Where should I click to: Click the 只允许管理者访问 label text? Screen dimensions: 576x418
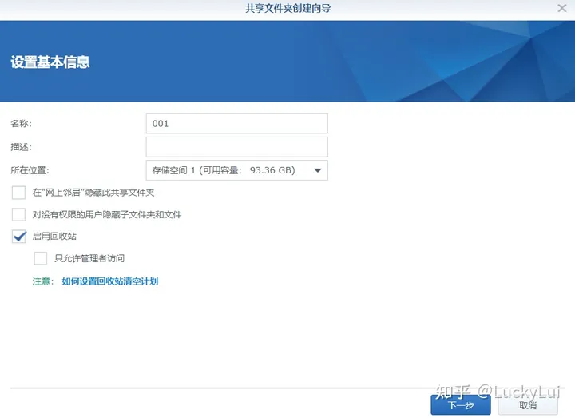[x=90, y=258]
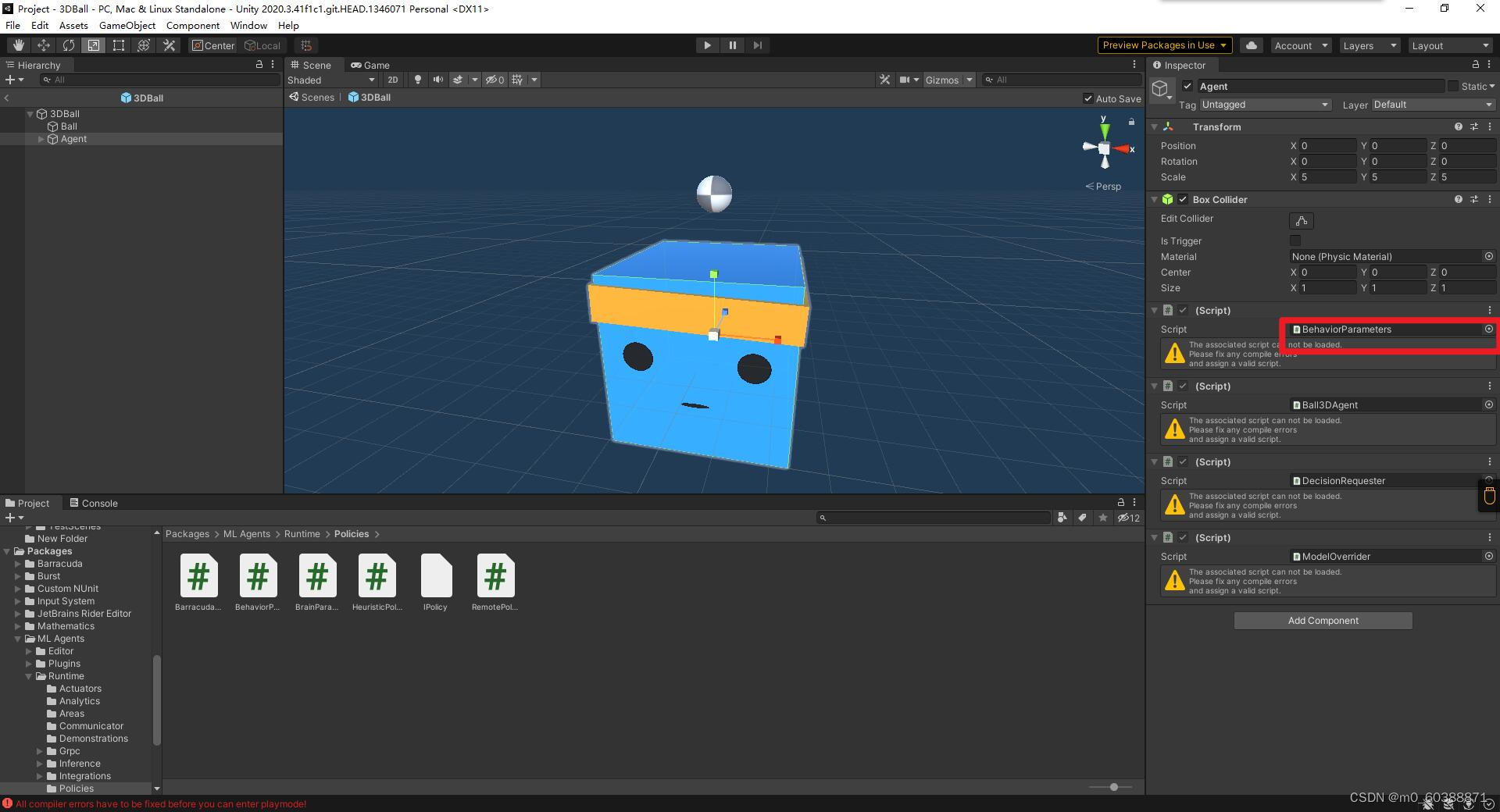The height and width of the screenshot is (812, 1500).
Task: Click the Preview Packages in Use button
Action: tap(1163, 45)
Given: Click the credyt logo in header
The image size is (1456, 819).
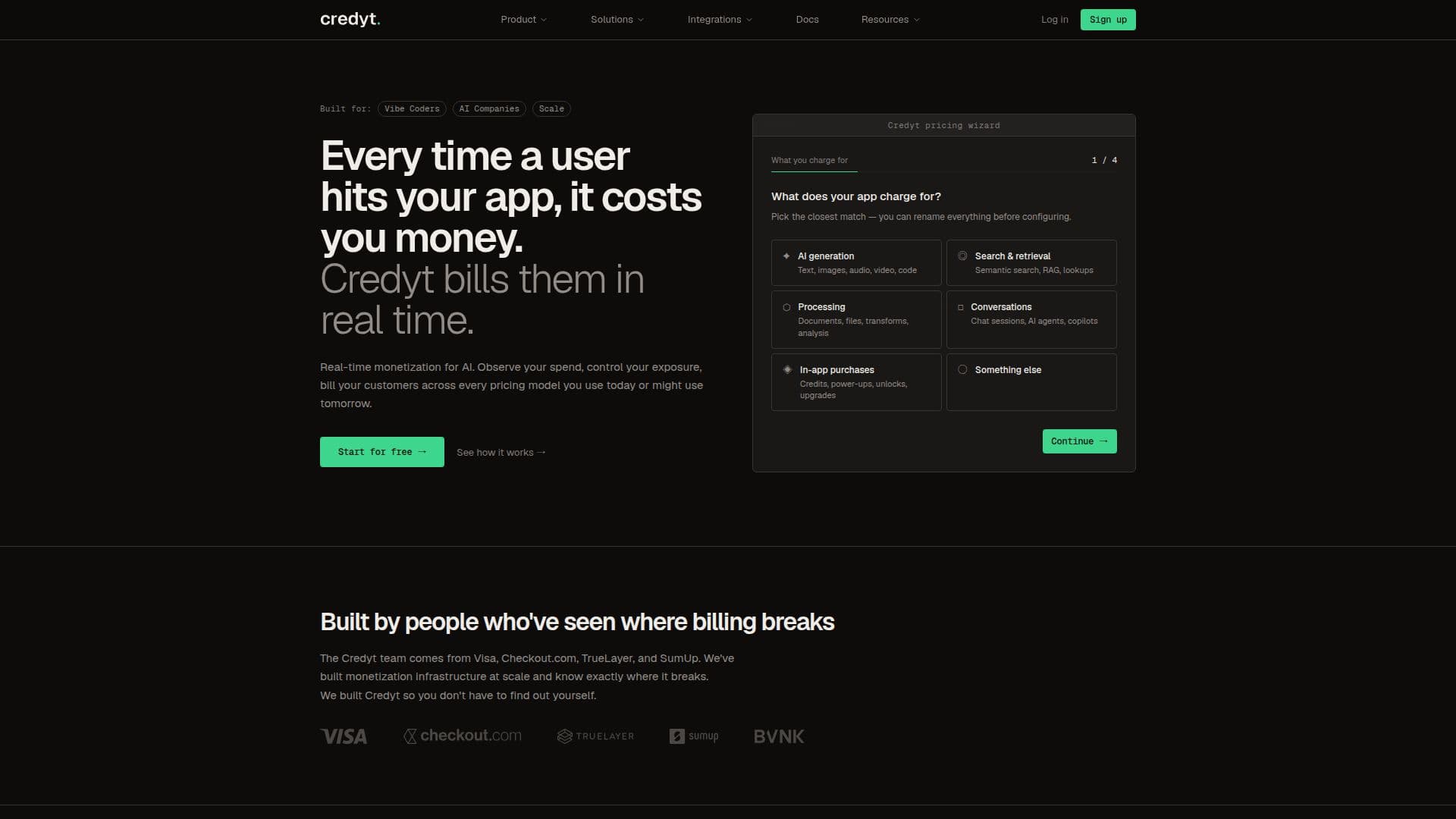Looking at the screenshot, I should point(350,20).
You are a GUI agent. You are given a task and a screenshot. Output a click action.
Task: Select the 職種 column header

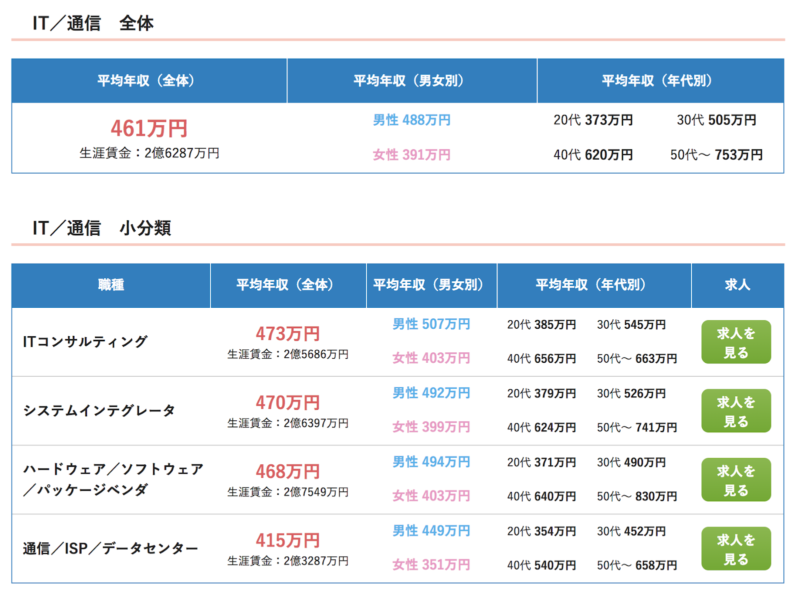111,285
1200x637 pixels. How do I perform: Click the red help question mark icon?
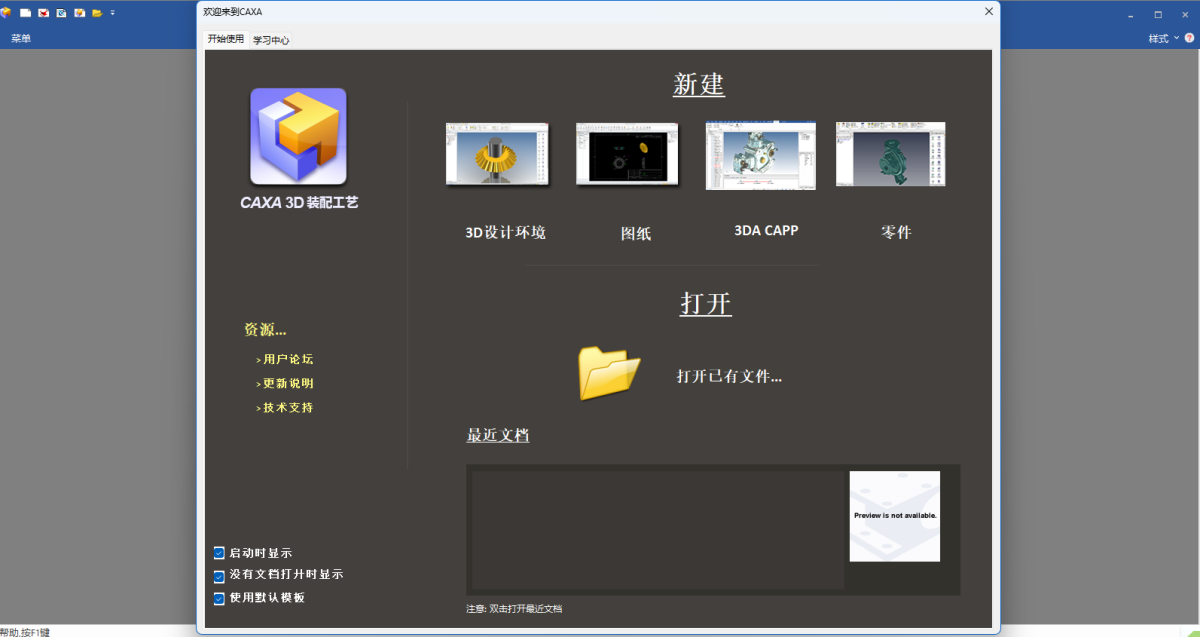(x=1189, y=38)
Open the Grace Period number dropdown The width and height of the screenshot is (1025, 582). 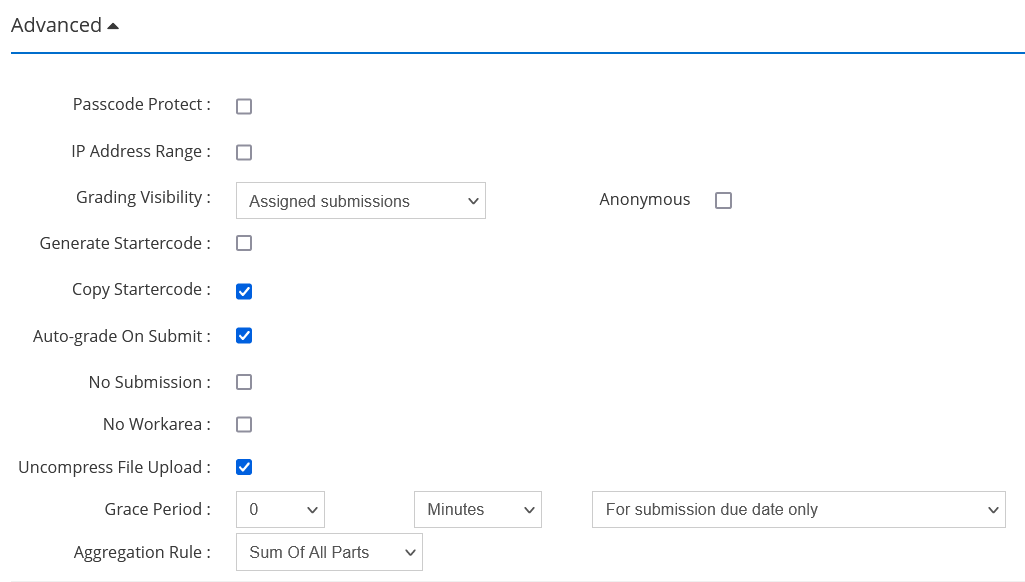[280, 510]
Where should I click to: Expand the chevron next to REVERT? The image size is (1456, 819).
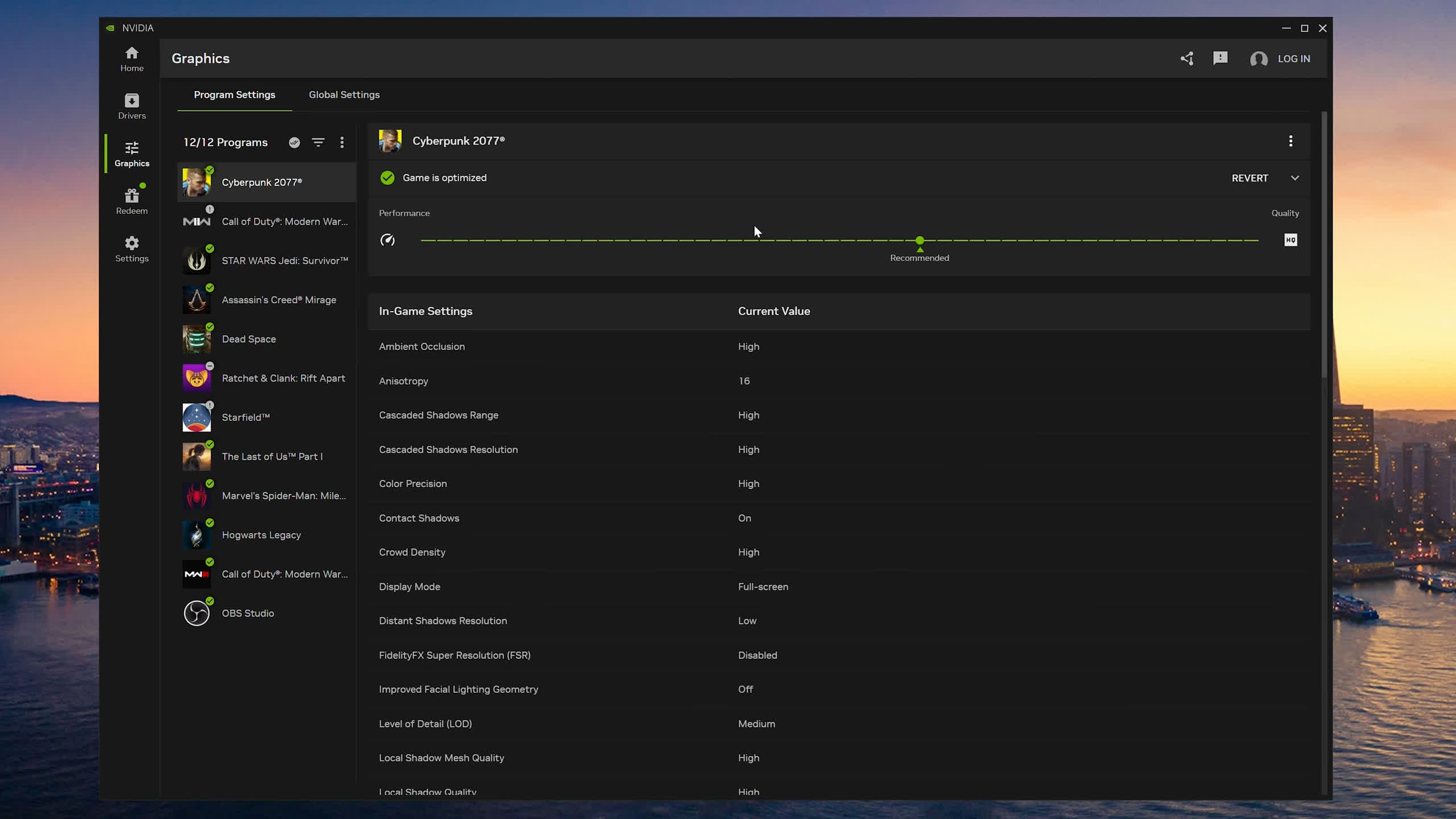[x=1295, y=178]
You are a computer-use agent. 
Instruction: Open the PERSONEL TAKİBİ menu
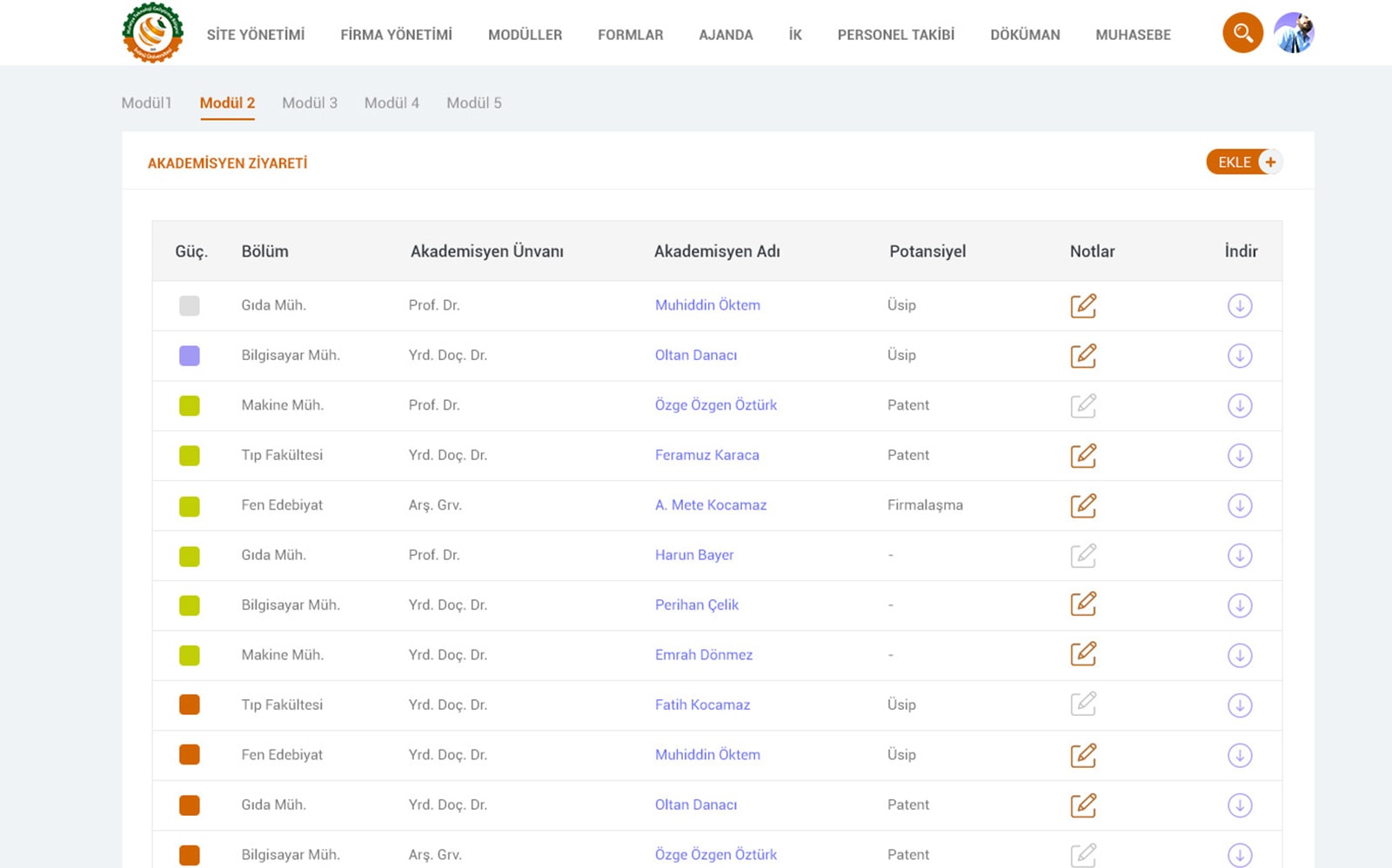[895, 35]
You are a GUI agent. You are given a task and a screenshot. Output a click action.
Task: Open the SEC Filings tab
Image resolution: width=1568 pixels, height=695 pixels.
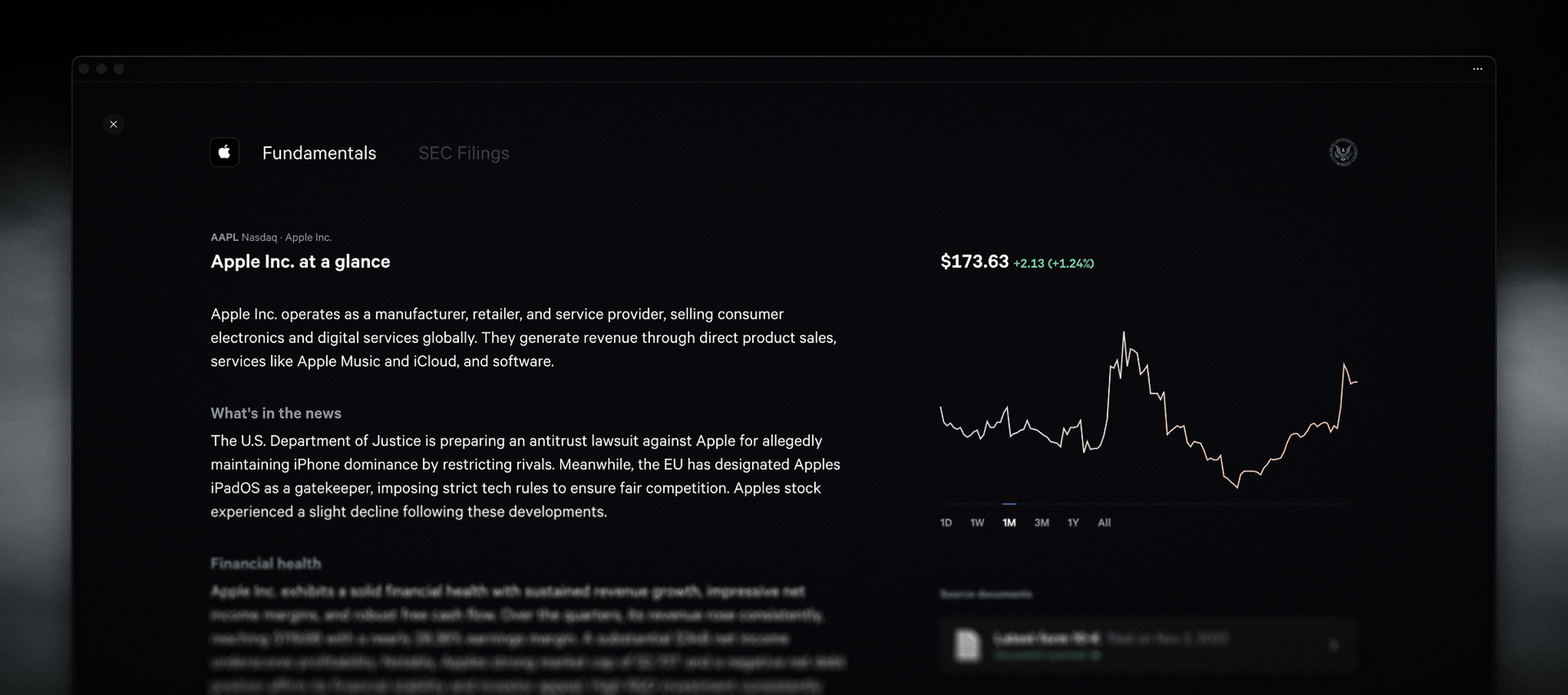point(463,154)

#####

Please render everything from the start of the listing down to the line containing "Action: tap(1163, 45)" as a numbered list, omitting blank lines and leaving the pictures out.

1. Where should I click to: Click the 只允许管理者访问 label text? Screen dimensions: 576x418
2. [x=90, y=258]
3. The height and width of the screenshot is (812, 1500).
4. Task: Click the Preview Packages in Use button
5. Action: tap(1163, 45)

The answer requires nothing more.